Aim of the task
Nothing but the lines from the one containing "District of Columbia" through the one containing "Misdiagnosis and failure", both included, should be given again, each exactly as written below.

Data listing
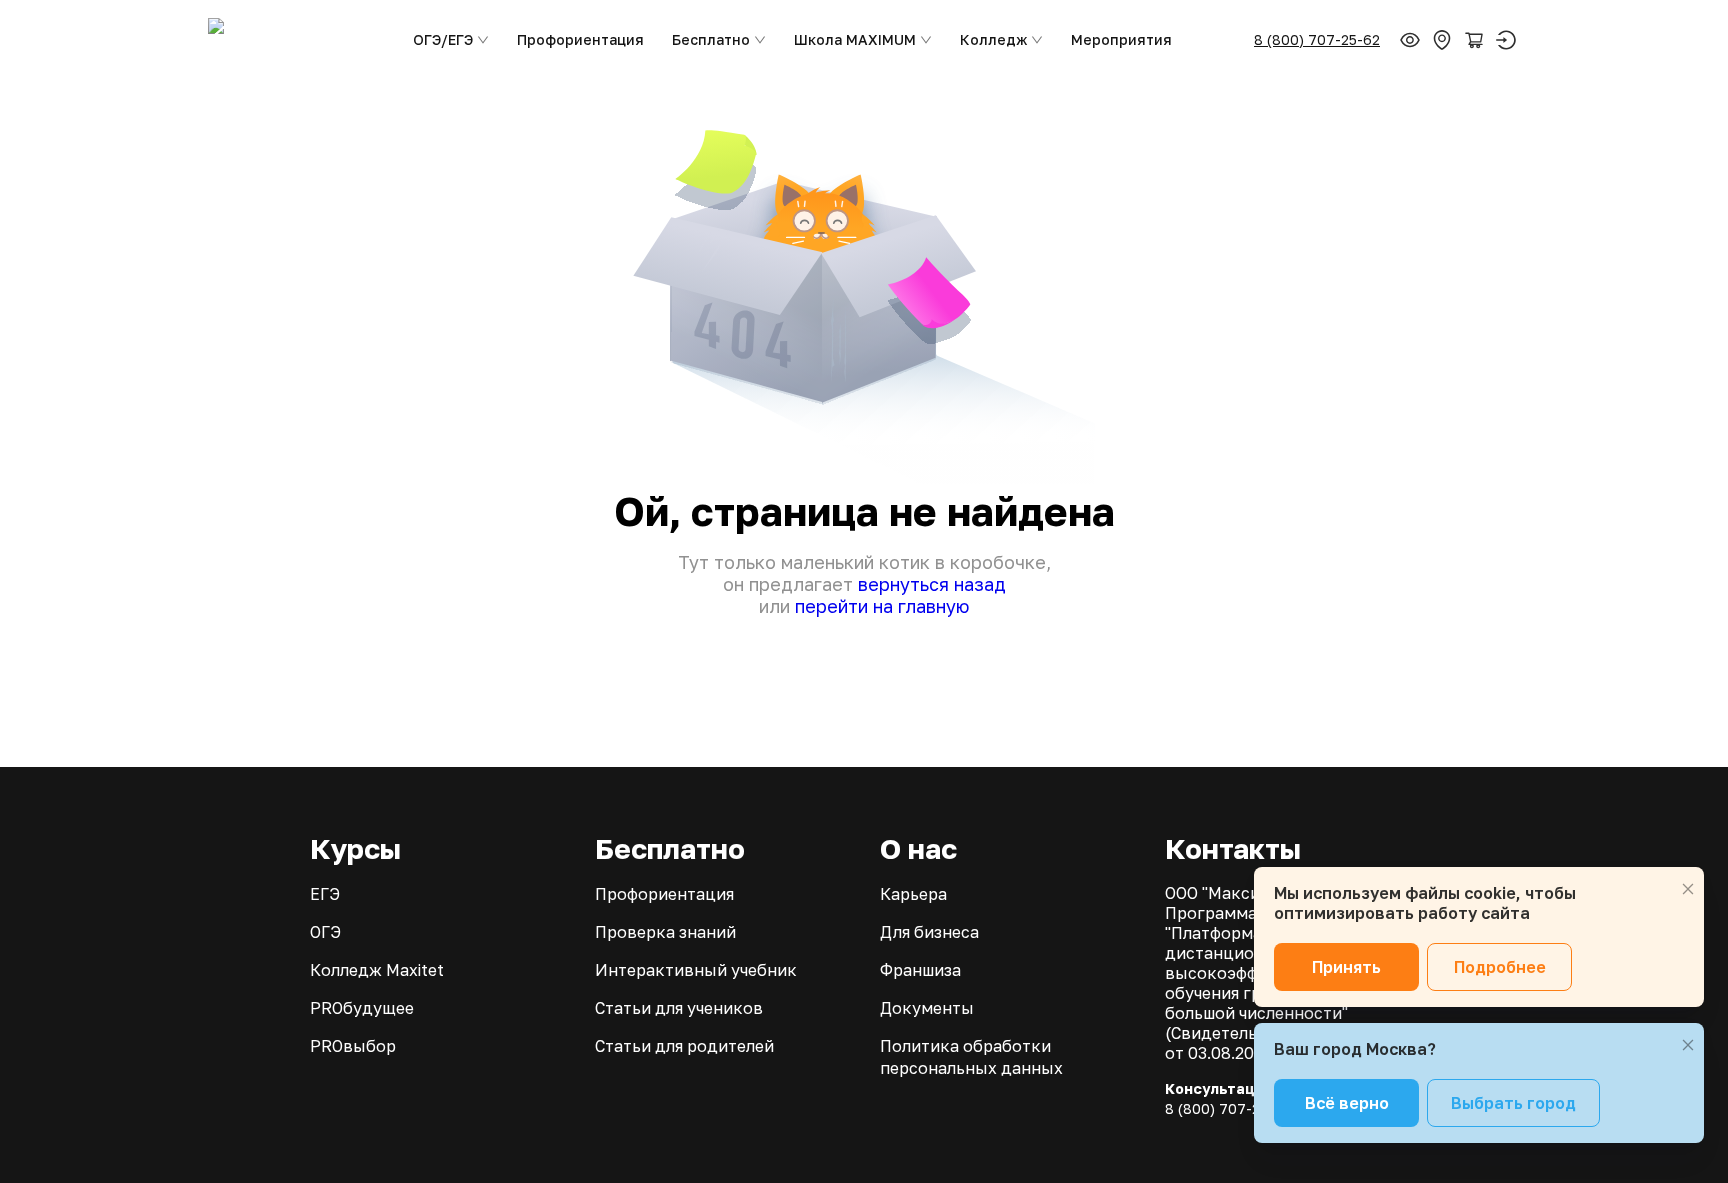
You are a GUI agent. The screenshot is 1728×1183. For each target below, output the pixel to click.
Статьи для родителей (684, 1046)
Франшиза (920, 970)
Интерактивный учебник (696, 970)
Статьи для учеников (679, 1008)
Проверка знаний (665, 932)
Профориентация (580, 39)
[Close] (1688, 889)
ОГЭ (325, 932)
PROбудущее (362, 1008)
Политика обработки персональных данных (971, 1057)
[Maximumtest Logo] (292, 40)
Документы (927, 1008)
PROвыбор (353, 1046)
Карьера (913, 894)
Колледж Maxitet (377, 970)
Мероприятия (1121, 39)
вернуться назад (932, 584)
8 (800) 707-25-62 (1317, 39)
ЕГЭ (325, 894)
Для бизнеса (929, 932)
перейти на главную (882, 606)
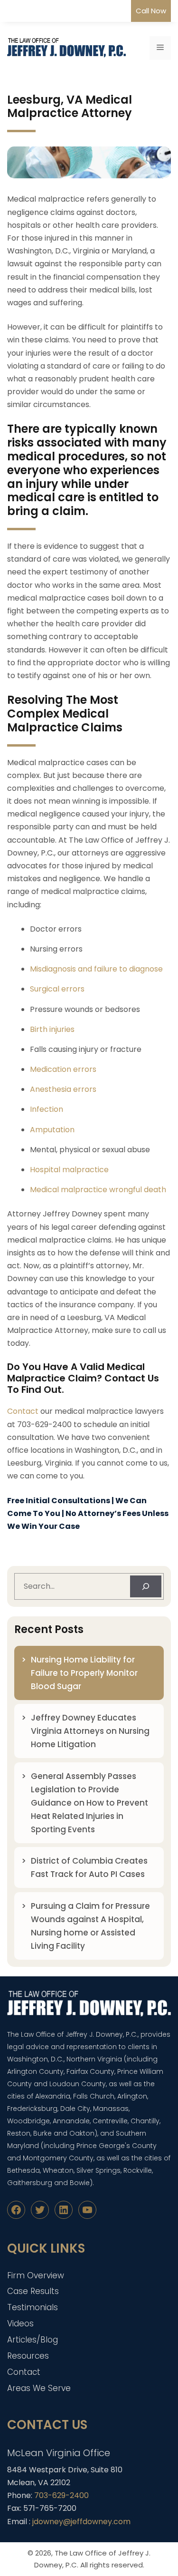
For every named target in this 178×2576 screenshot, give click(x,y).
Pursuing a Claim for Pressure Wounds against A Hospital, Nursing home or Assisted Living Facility (90, 1926)
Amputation (52, 1129)
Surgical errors (57, 988)
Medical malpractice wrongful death (98, 1189)
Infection (46, 1109)
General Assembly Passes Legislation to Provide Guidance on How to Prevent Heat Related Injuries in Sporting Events (89, 1802)
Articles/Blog (32, 2339)
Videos (20, 2323)
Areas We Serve (39, 2388)
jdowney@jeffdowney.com (81, 2521)
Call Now (151, 11)
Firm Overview (35, 2275)
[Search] (145, 1586)
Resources (28, 2356)
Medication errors (63, 1069)
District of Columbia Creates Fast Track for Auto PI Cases (89, 1867)
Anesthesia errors (63, 1089)
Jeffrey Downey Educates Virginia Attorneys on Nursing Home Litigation (90, 1731)
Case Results (33, 2291)
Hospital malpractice (69, 1169)
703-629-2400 (61, 2495)
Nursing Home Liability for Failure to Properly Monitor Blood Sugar (84, 1673)
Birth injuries (52, 1029)
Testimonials (32, 2307)
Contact (22, 1411)
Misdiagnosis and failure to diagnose (96, 968)
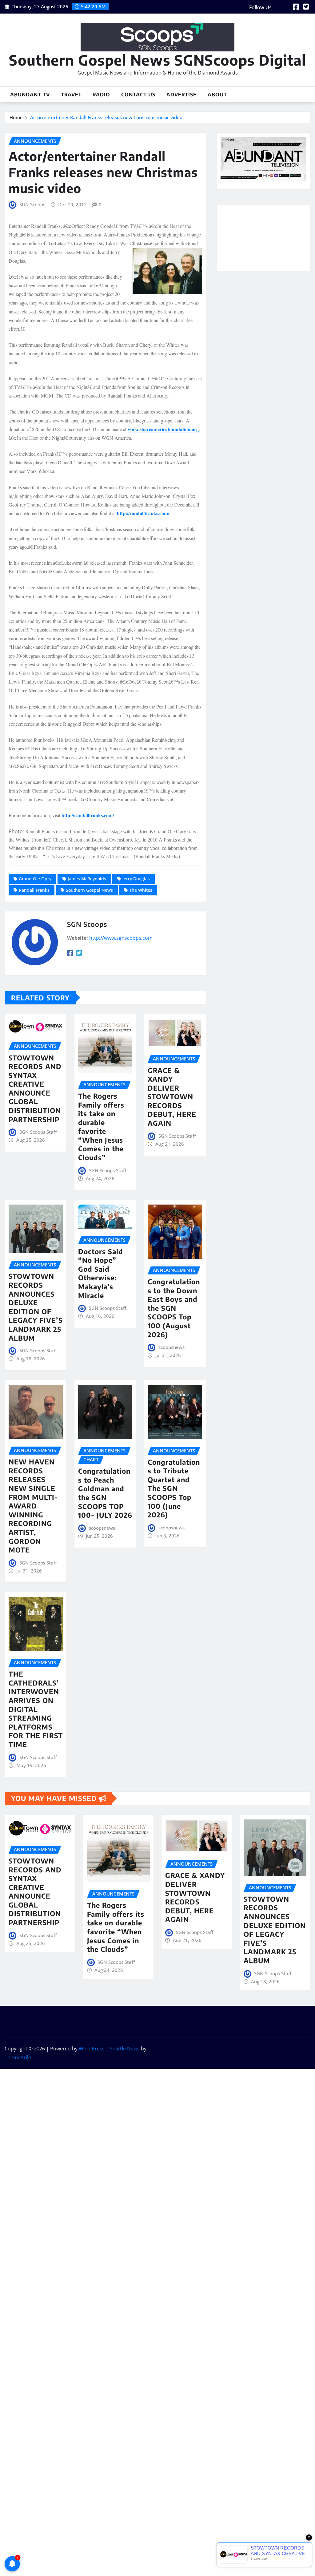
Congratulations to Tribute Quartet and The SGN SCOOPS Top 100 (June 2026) (174, 1488)
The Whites (140, 890)
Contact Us (138, 94)
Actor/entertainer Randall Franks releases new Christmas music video (106, 117)
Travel (71, 94)
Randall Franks (34, 890)
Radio (101, 94)
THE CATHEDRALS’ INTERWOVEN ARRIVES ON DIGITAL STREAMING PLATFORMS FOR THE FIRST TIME (36, 1709)
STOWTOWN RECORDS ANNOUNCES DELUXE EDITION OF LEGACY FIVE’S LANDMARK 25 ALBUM (36, 1307)
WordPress (92, 2048)
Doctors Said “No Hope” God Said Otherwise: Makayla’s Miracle (100, 1273)
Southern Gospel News (89, 890)
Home (16, 117)
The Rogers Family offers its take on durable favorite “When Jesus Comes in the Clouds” (101, 1127)
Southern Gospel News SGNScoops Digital (157, 60)
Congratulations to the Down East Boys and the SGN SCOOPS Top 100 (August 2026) (174, 1308)
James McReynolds (87, 879)
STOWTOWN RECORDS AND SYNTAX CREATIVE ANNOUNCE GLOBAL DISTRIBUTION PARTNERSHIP (35, 1088)
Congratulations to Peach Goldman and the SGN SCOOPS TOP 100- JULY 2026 (105, 1493)
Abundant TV (30, 94)
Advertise (181, 94)
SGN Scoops (32, 204)
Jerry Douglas (136, 879)
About (217, 94)
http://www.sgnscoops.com (121, 938)
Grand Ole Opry (35, 879)
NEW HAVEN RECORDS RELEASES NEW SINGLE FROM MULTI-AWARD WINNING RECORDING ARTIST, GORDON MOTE (33, 1505)
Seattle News (125, 2048)
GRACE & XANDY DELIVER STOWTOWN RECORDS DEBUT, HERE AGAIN (172, 1097)
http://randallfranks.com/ (143, 513)
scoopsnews (171, 1347)
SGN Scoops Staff (38, 1132)
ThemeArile (18, 2057)
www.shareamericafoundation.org (163, 429)
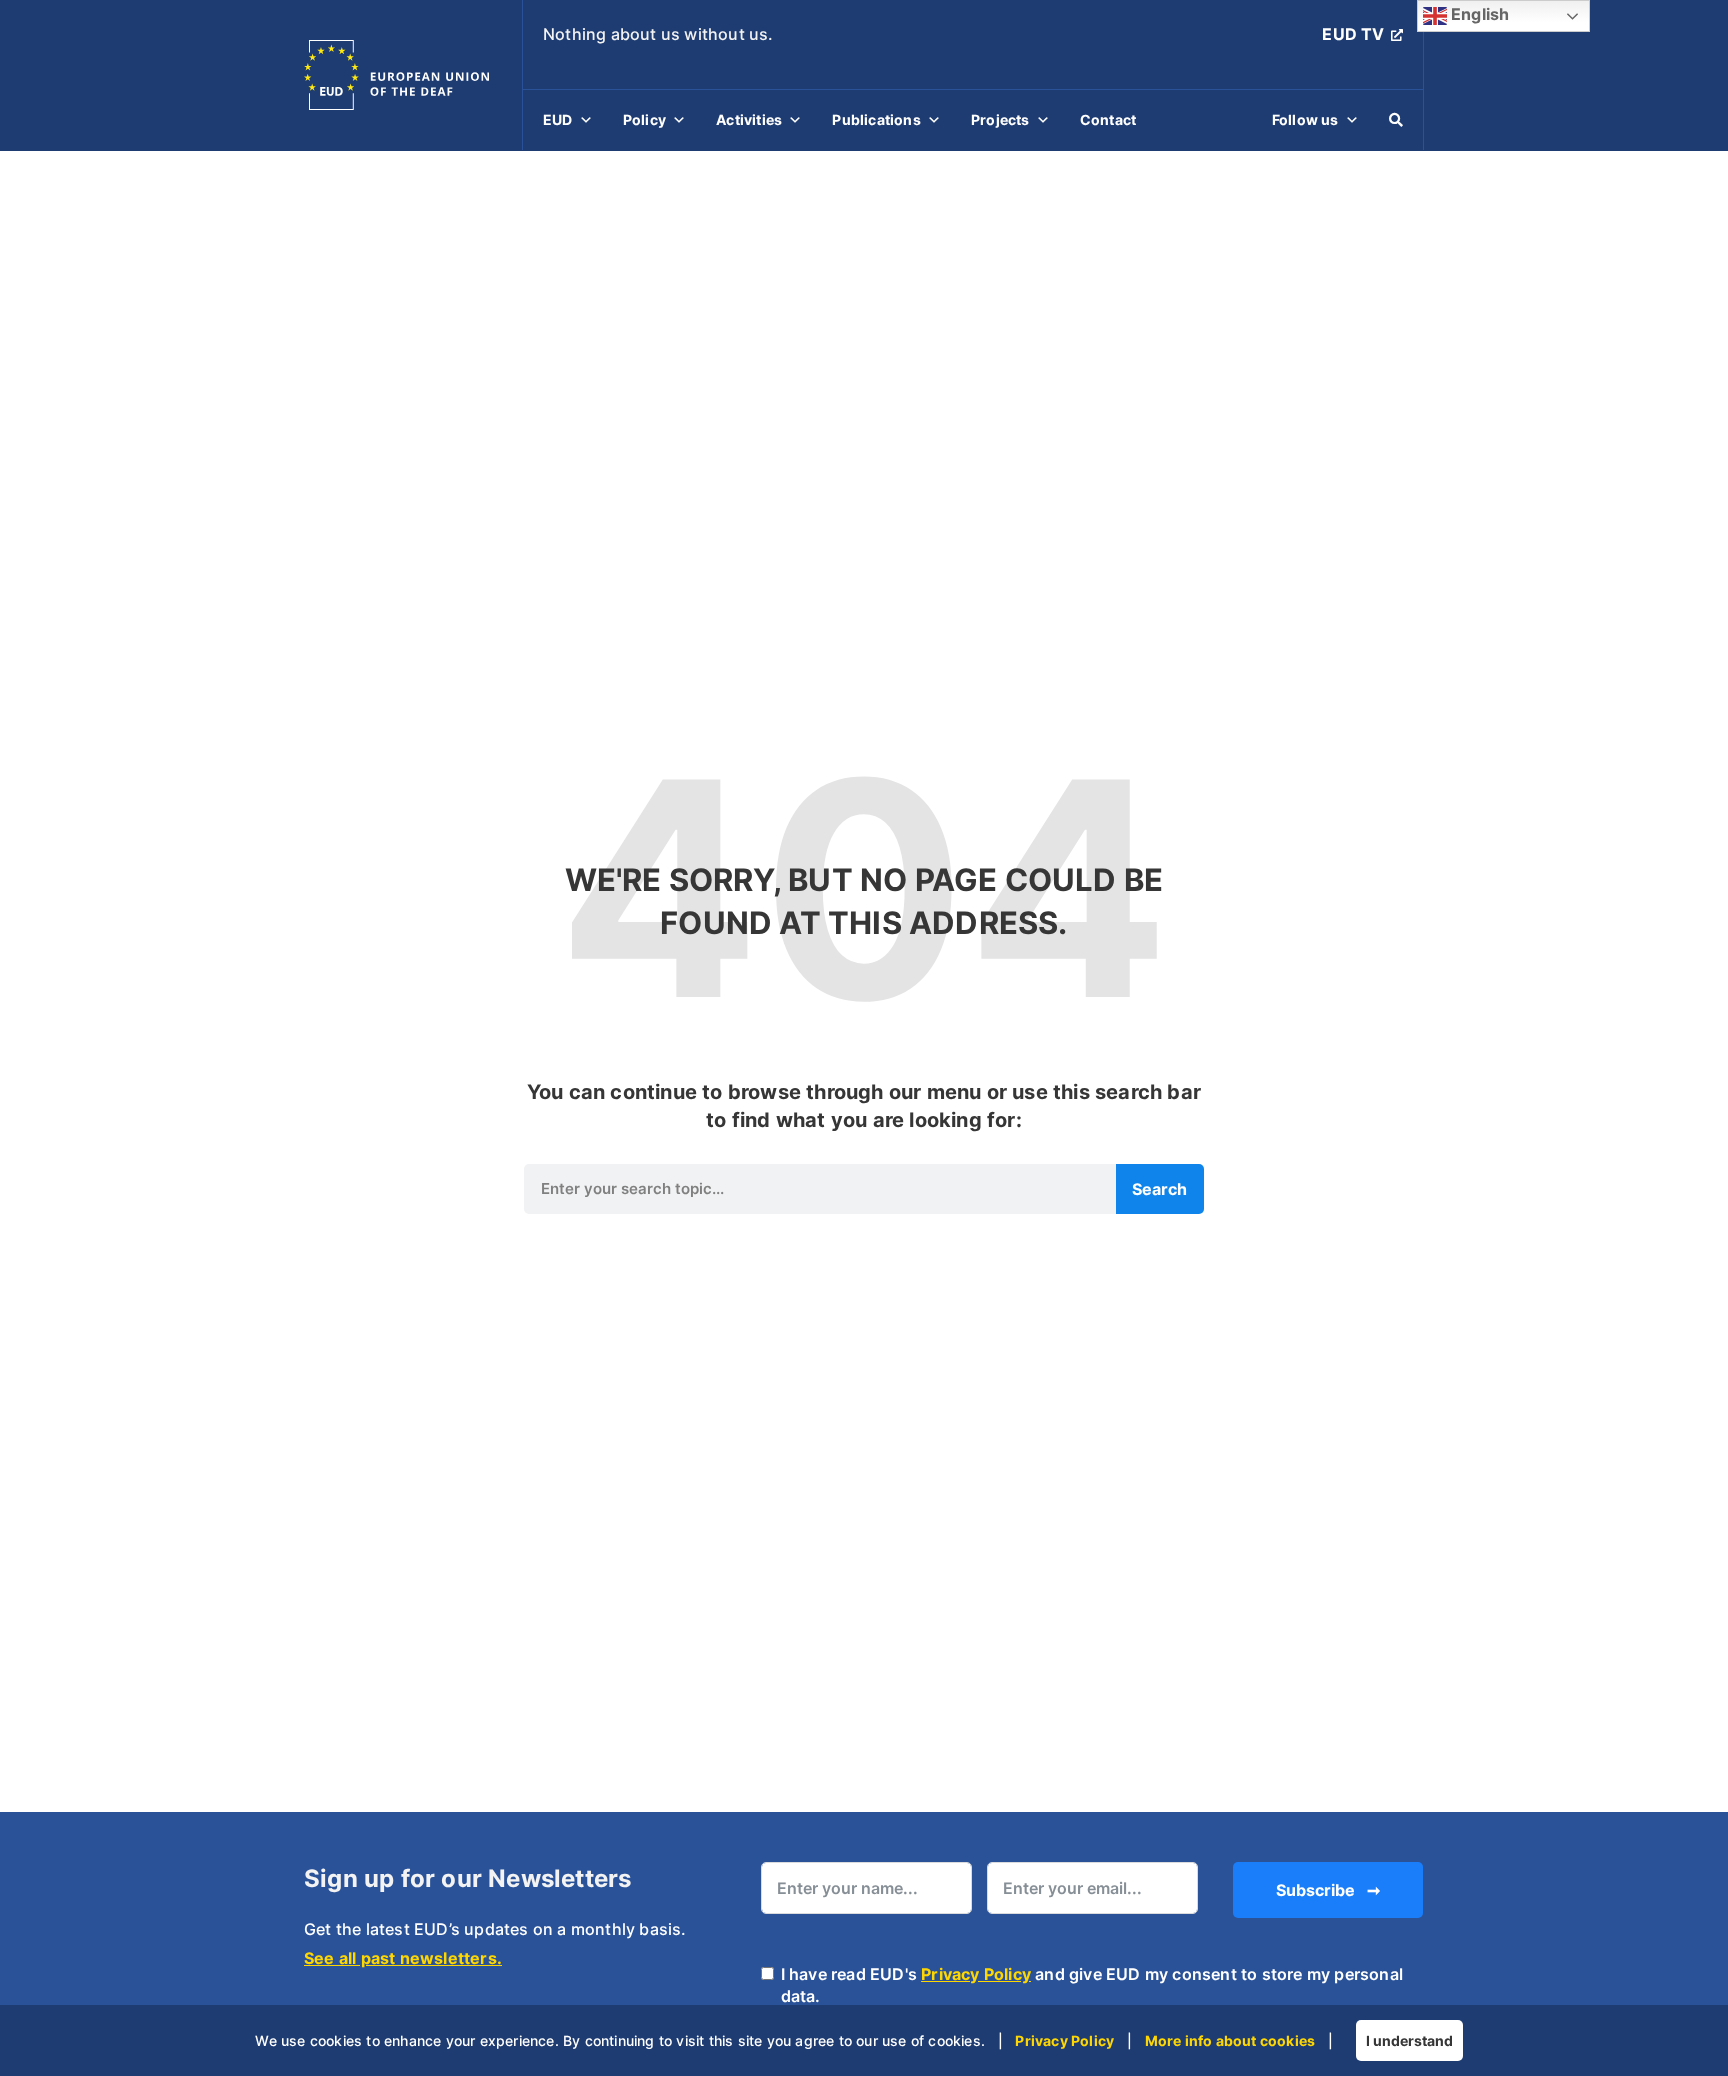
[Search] (1396, 120)
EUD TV (1353, 34)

The completed task
District of Columbia Creates Fast Track for Auto PI Cases (89, 1867)
Anesthesia errors (63, 1089)
Jeffrey Downey Educates Virginia Attorneys on Nursing Home Litigation (90, 1731)
Case Results (33, 2291)
Hospital malpractice (69, 1169)
703-629-2400 (61, 2495)
Nursing Home Liability for Failure to Properly Monitor Blood Sugar (84, 1673)
Birth injuries (52, 1029)
Testimonials (32, 2307)
Contact (22, 1411)
Misdiagnosis and failure to diagnose (96, 968)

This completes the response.